Colostomy should be done in selected cases where the FG involves the anorectal area and sphincter and for patients in high risk of fecal contamination. We decided to perform a diverting colostomy in our patient, since the gangrene extended to perianal area and fecal contamination would therefore be expected.
Testes and spermatic cords are generally not affected by this disease, because they are supplied by the testicular artery. In some studies, patients underwent orchiectomy when severe infection in the peritesticular tissues was observed intraoperatively . In our case, the left testicle was totally exposed, so it was placed subcutaneously in the inner side of the left thigh. Although, concerns over temperature regulation, future function of the testicles, testicular pain, and atrophy have been expressed , none of these problems were encountered in our case. Moreover, the viability of the testicle was confirmed by Doppler ultrasound several days postoperatively.
Although the number of patients with FG has decreased due to medical progress, the mortality is still high. In patients presenting with sepsis, diabetes mellitus, and late admissions to the hospital mortality rates were found to be highest . Hospitalization for this disease is extremely long with a reported average of six weeks . Our patient survived and was discharged 57 days after admission to the hospital, despite the severity of his condition and the negative prognostic factors.

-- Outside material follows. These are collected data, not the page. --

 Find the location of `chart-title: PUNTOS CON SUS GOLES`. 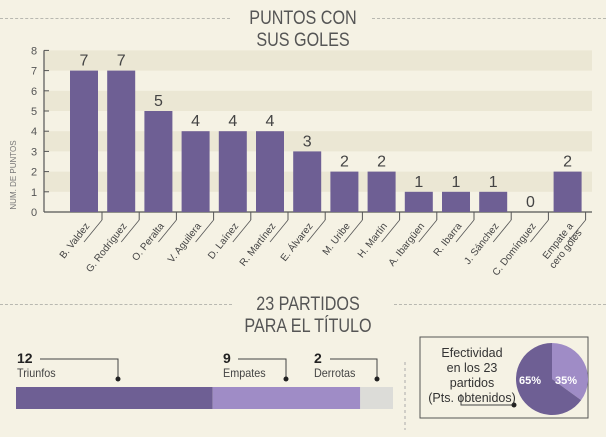

chart-title: PUNTOS CON SUS GOLES is located at coordinates (303, 30).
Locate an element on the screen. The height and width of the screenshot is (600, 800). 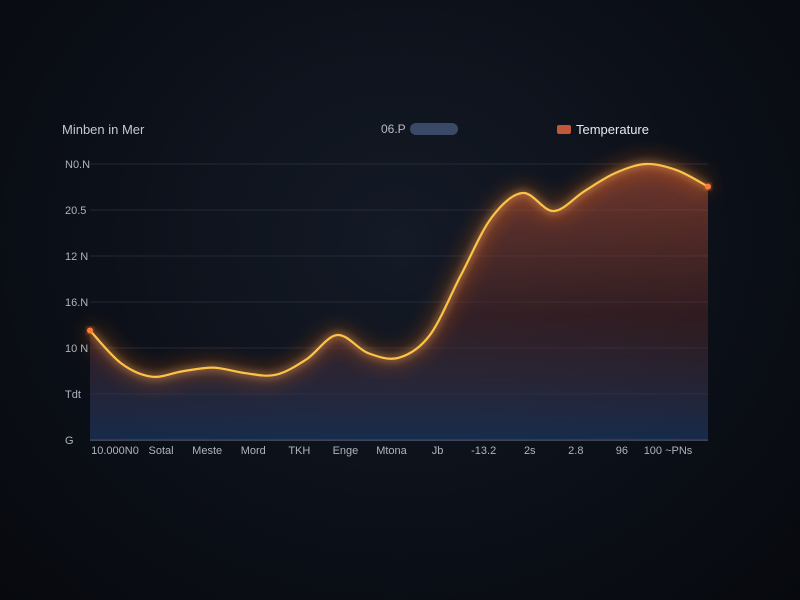
legend: Temperature is located at coordinates (603, 130).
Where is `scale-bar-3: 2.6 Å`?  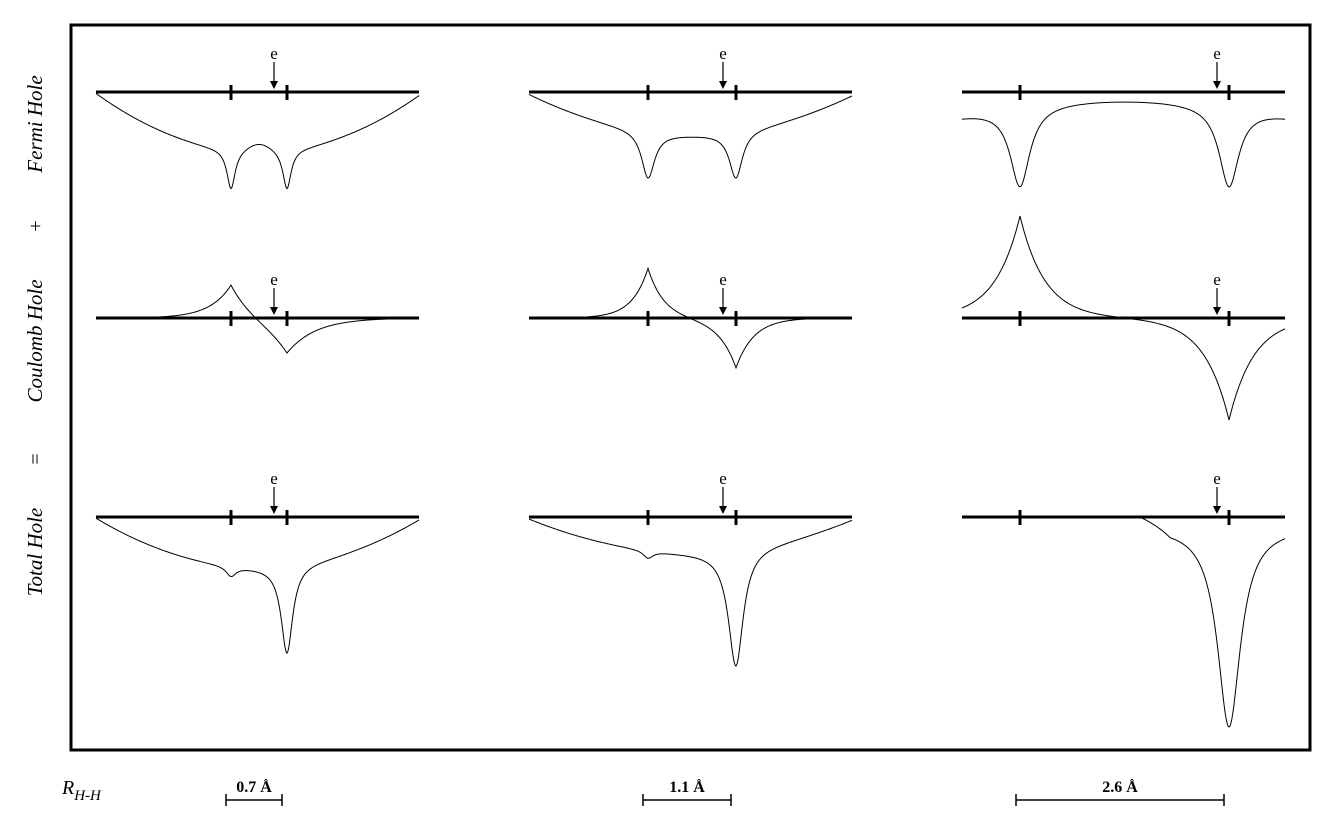 scale-bar-3: 2.6 Å is located at coordinates (1120, 792).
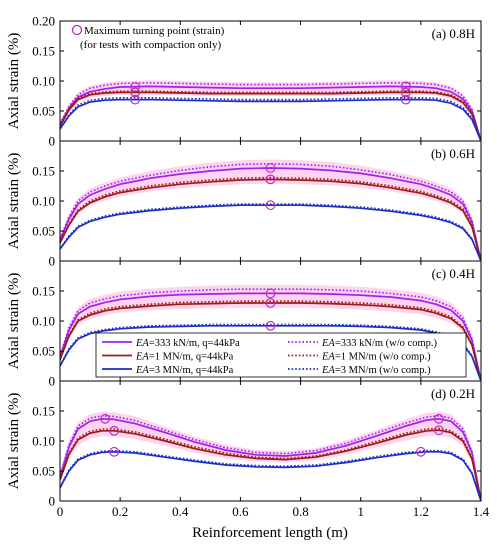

Fournier’s gangrene represents a severe condition with a high morbidity and mortality. Therefore, an aggressive multidisciplinary management is mandatory. Fluid resuscitation, antibiotic therapy, nutritional support and, most importantly, repeated surgical debridement remain the cornerstone of the therapeutic approach.
Written informed consent was obtained from the patient for publication of this case report and accompanying images. A copy of the written consent is available for review by the Editor-in-Chief of this journal.